Exercises and Techniques:
These should either help you get your mind off your emotions, stay away from furthering the situation, or understand that it will be okay.
- Worst Case Scenario- think of the worst possible thing that could happen and then what you would do next to make it okay. Ex—not finishing your homework/studying enough so you think you're going to fail a math test. You do fail the test and end up getting an F in the class. In turn, you don't get into the college you want. Resolution: you go to another college and work hard and still get into the profession that you want.
- This exercise will allow you to take control of your thoughts. Most people when there are stressed unintentionally think of the worst case scenario. This way you can turn you downward spiraling thoughts up again by understand that even if the worst does happen you will still be okay.
- ABD Feelings- find a notebook and some pens you like then review a feeling vocabulary and write down 3-5 feelings you felt that day or the previous day. Don't think about it too much. After you pick the feelings you feel fit best, write down A) why you felt that way/ what triggered the emotion, B) what thoughts you had during that time, and D) what you did or could've done that would have made you feel better (as long as it is in your control).
- Continually review and write down your feelings every day. This will help you by making D more prominent if your life. Soon enough you'll be able to recognize your feelings as they're happening and realize what you can control at the time to make yourself feel better.

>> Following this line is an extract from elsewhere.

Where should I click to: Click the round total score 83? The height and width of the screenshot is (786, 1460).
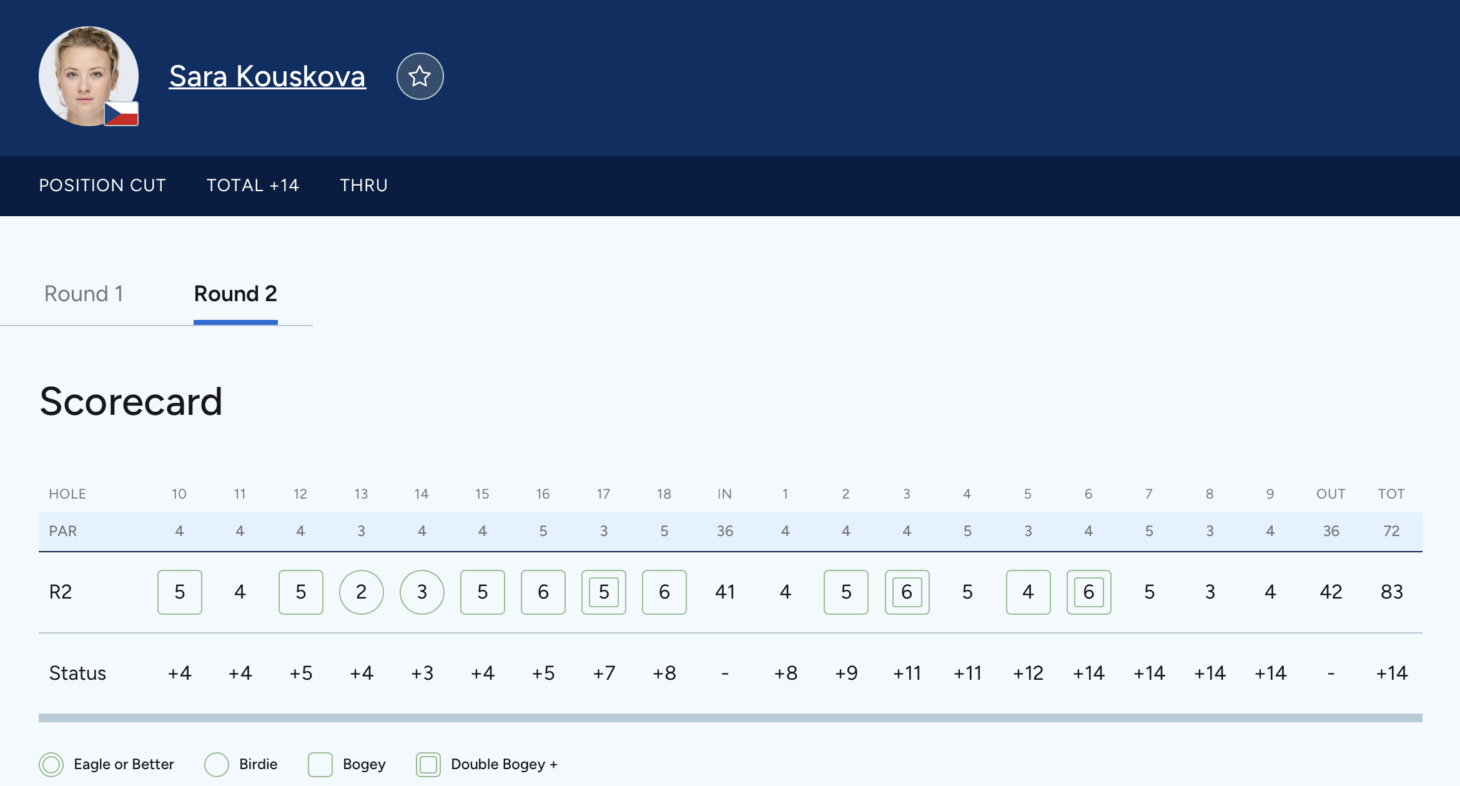tap(1391, 592)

- Breathing Methods- there are many different breathing methods, so you just have to find the one that works for you. The goal is to focus on the time that your breathing so you have something else to think about and to slow your breathing to a reasonable pace. I generally use 2 breathing methods (time can be modified for either):
- 7/11 - inhale for 7 seconds and then exhale for 11 seconds
- Hold - inhale for 5 seconds, hold for 7, and then exhale for 8
- 5,4,3,2,1- this is a grounding method intended to bring you back to reality to focus on your surroundings and current state rather than a possible present state. Look around you and find 5 things you can see, 4 things you can touch, 3 things you can hear, 2 things you can smell, and 1 thing you can taste.

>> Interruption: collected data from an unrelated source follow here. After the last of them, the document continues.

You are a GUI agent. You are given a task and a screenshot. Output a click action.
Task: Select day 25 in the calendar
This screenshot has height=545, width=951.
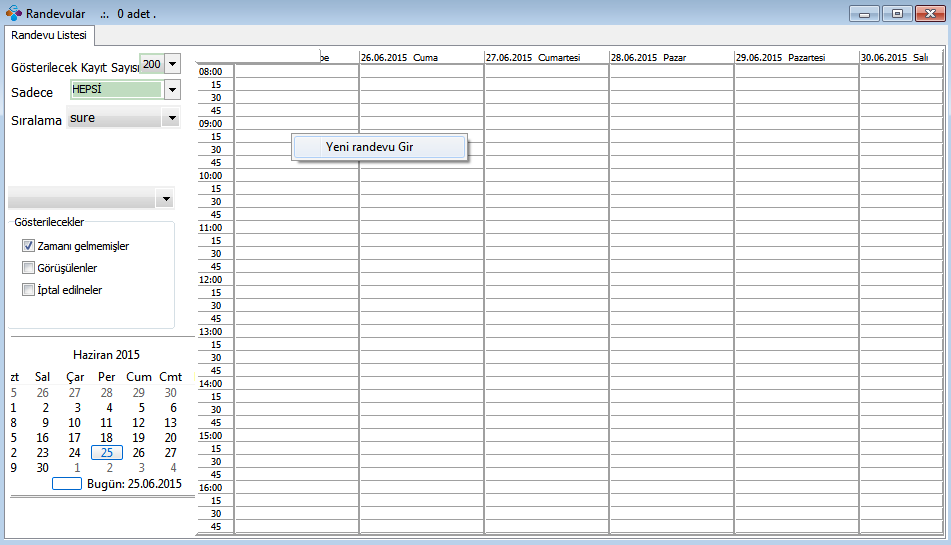(x=106, y=452)
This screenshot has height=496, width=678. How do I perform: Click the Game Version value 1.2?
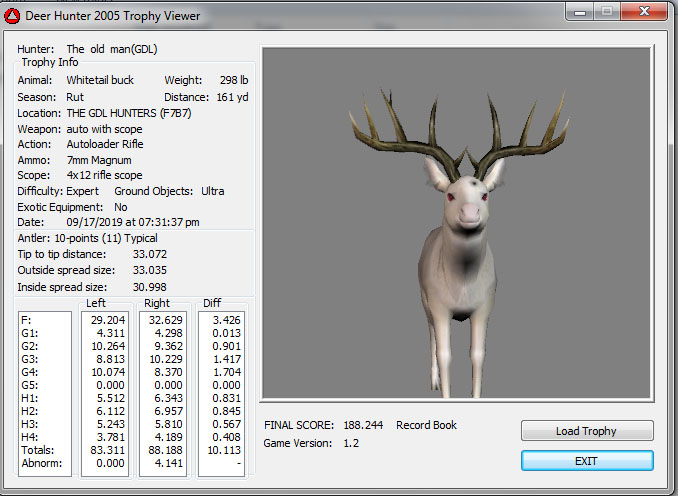351,443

Now that you've done everything you can and need to do and nothing that you can't or shouldn't, there's only one thing left.
Remember:
- Putting yourself first isn't selfish it's necessary.
- It's okay to cry.
- Your feelings are valid.
- You are strong and capable of many wonderful things.
- You matter.
- Self-care comes first.
- Better things are coming.
- You're doing your best and it is enough.